Однажды вечером в дом вдовы Деллакорт наведался высокий пожилой человек в роскошном пальто. Одна из девушек шепнула Матинне, что этот человек состряпал себе состояние, пустив в дело небольшое наследство. Будто бы он оплатил половину расходов за одну китобойную экспедицию, и деньги пошли в рост, и теперь он владеет несколькими кораблями. Увидев Матинну, незнакомец улыбнулся. Он заговорил с ней, но через несколько минут Матинна не вытерпела, заявив, что если он выбирает ее, то пусть платит как все остальные. Улыбка исчезла с лица гостя. Он разжал свою костлявую руку. На ладони лежало настоящее богатство – целая гинея!

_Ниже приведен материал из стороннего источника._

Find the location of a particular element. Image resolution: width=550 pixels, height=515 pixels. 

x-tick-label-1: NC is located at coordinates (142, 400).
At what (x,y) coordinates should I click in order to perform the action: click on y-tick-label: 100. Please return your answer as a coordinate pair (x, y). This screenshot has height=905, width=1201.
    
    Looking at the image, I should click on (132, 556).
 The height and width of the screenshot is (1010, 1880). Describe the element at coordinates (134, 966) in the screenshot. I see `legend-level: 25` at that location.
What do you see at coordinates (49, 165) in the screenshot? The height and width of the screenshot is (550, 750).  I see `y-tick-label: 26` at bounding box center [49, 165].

Вечер был слякотным, и Матинна отвела гостя не на свое обычное «рабочее место» – в пустое стойло на конюшне, – а в «комнату памяти» миссис Деллакорт, где не было так зябко. Девушка уже было задрала юбки, но тут гость остановил ее и попросил присесть. Он дал ей еще одну гинею и сказал:
– Мисс Матинна, вы помните меня?
Она узнала его, только когда он вытащил из переметной сумки ручную гармонику и начал играть. Это был мистер Фрэнсис Лазаретто. Он запел «Балладу кипарисового брига», и она узнала этот голос. Затем он раздвинул старые, повидавшие виды мехи своего инструмента, и оттуда полилась мелодия – такая странная, грустная и пронзительная, что Матинна начала медленно кружиться, вспоминая, как она любила танцевать, когда для нее играл мистер Лазаретто. Когда он уже собрался уходить, то произнес фразу, из которой Матинна не поняла ровным счетом ничего. Он сказал:
– Существуют и другие виды консумации.
И в эту самую минуту дверь распахнулась, и в комнату вошла натужно сопящая моська с вываленным длинным языком, а следом за ней – миссис Деллакорт. Она кинула гневный взгляд на Матинну, сидящую на бильярдном столе, что приравнивалось к осквернению святыни. Девушка быстро спрыгнула со стола и спряталась за мистера Лазаретто. А миссис Деллакорт заявила, чтобы она тут больше не появлялась.